• _Problem to work on_
Write what comes next in the Gluster-users mailing-list thread on storage performance and controller cards, picking up right after its final quoted line.

[Gluster-users] Performance

Wed May 4 05:51:17 UTC 2011

On Wednesday 04 May 2011 12:14 AM, Mohit Anchlia wrote:
> Does anyone know if new controller cards can be replaced without
> re-installing OS?

If your root disk is on that controller card, you might hit issues with 
device paths when you move the root disk onto a new card. You are better 
off not doing that.
Otherwise, it is routine task - replacing cards on a server. And, if it 
is hot plug capable servers, you don't event have to reboot the OS.

Pavan

>
> On Wed, Apr 27, 2011 at 11:59 AM, Burnash, James<jburnash at knight.com>  wrote:
>> We use HP controllers here - p800, p812. They're pretty good - but I believe they're fairly pricey (my sources say $600-$800 for the p812, depending on the options for battery and cache.
>>
>> I use these controllers on my Gluster backend storage servers. Then again, we're an HP shop.
>>
>> James Burnash, Unix Engineering
>>
>> -----Original Message-----
>> From: gluster-users-bounces at gluster.org [mailto:gluster-users-bounces at gluster.org] On Behalf Of Mohit Anchlia
>> Sent: Wednesday, April 27, 2011 2:47 PM
>> To: landman at scalableinformatics.com
>> Cc: gluster-users at gluster.org
>> Subject: Re: [Gluster-users] Performance
>>
>> What are some of the good controller cards would you recommend for SAS
>> drives? Dell and Areca is what I am seeing most suggested online.
>>
>> On Tue, Apr 26, 2011 at 4:43 PM, Mohit Anchlia<mohitanchlia at gmail.com>  wrote:
>>> In your experience does it really help having journal on different
>>> disk? Just trying to see if it's worth the effort. Also, Gluster also
>>> recommends creating mkfs with larger blocks mkfs -I 256
>>>
>>> As always thanks for the suggestion.

• _Source excerpt_
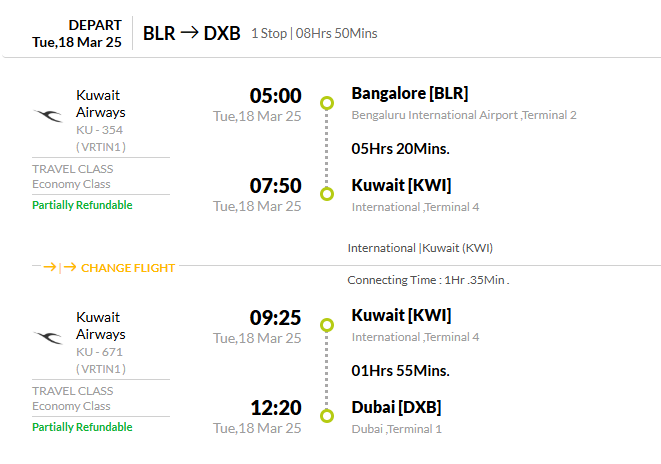Click the 05Hrs 20Mins duration label
This screenshot has height=464, width=661.
(x=400, y=149)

• _Expected output_
>>>
>>> On Tue, Apr 26, 2011 at 4:31 PM, Joe Landman
>>> <landman at scalableinformatics.com>  wrote:
>>>> On 04/26/2011 05:48 PM, Mohit Anchlia wrote:
>>>>>
>>>>> I am not sure how valid this performance url is
>>>>>
>>>>>
>>>>> http://www.gluster.com/community/documentation/index.php/Guide_to_Optimizing_GlusterFS
>>>>>
>>>>> Does it make sense to separate out the journal and create mkfs -I 256?
>>>>>
>>>>> Also, if I already have a file system on a different partition can I
>>>>> still use it to store journal from other partition without corrupting
>>>>> the file system?
>>>>
>>>> Journals are small write heavy.  You really want a raw device for them.  You
>>>> do not want file system caching underneath them.
>>>>
>>>> Raw partition for an external journal is best.  Also, understand that ext*
>>>> suffers badly under intense parallel loads.  Keep that in mind as you make
>>>> your file system choice.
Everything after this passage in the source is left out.